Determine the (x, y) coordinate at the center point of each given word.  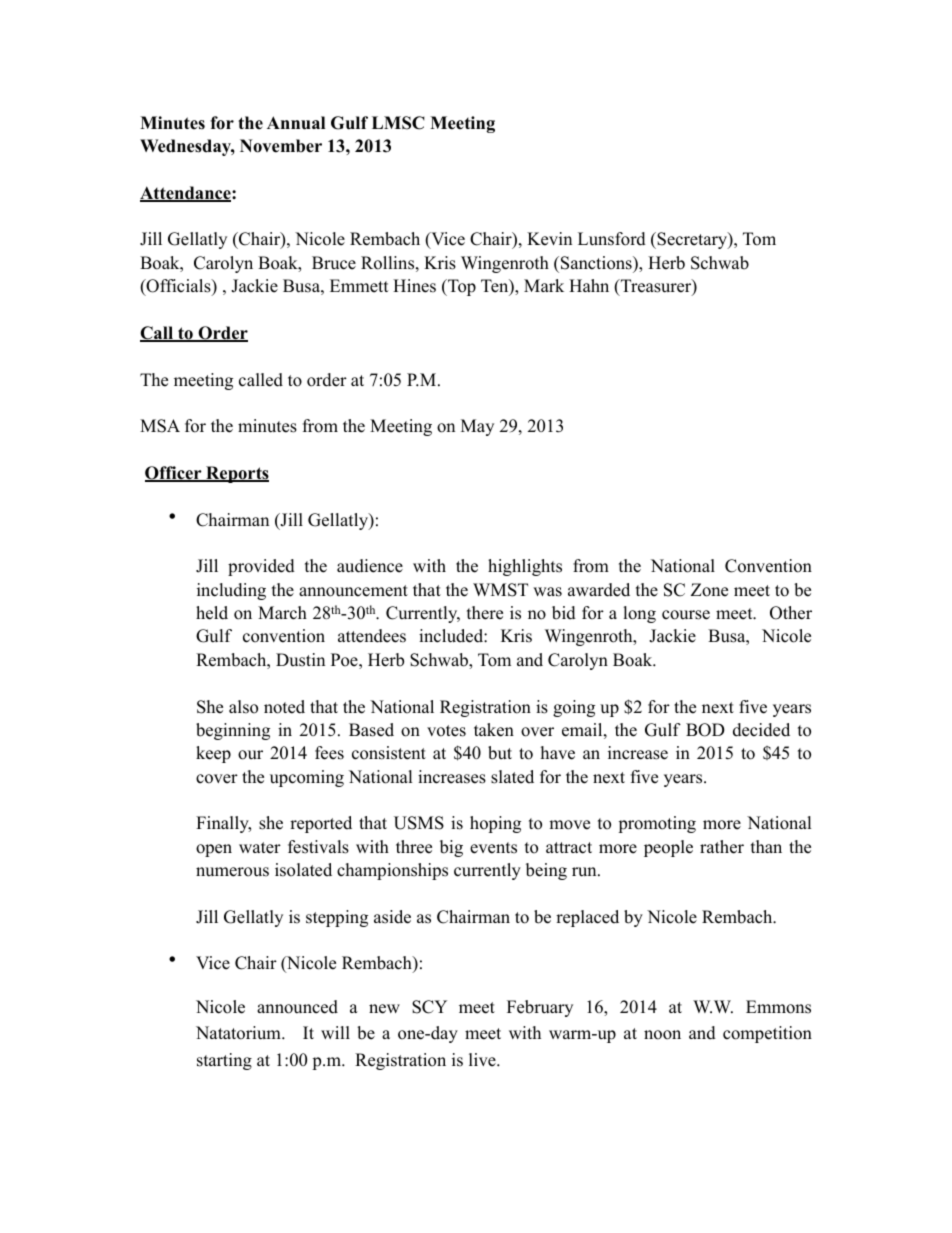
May (477, 427)
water (260, 848)
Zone (709, 590)
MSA (160, 426)
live (483, 1060)
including (231, 591)
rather (722, 847)
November (281, 146)
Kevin (549, 239)
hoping (495, 824)
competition (767, 1034)
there (485, 613)
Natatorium (239, 1033)
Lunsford (612, 239)
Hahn (589, 285)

*Do this*: Render all the items above as a two-column CSV headed item and coordinates, with one row per item. Put its text in the first field and its answer in the second, quoting each field and replacing line breaks with spaces. Leave out the pictures.

*Solved exercise*:
item,coordinates
"Determine the (x, y) coordinate at the center point of each given word. May","(477, 427)"
"water","(260, 848)"
"Zone","(709, 590)"
"MSA","(160, 426)"
"live","(483, 1060)"
"including","(231, 591)"
"rather","(722, 847)"
"November","(281, 146)"
"Kevin","(549, 239)"
"hoping","(495, 824)"
"competition","(767, 1034)"
"there","(485, 613)"
"Natatorium","(239, 1033)"
"Lunsford","(612, 239)"
"Hahn","(589, 285)"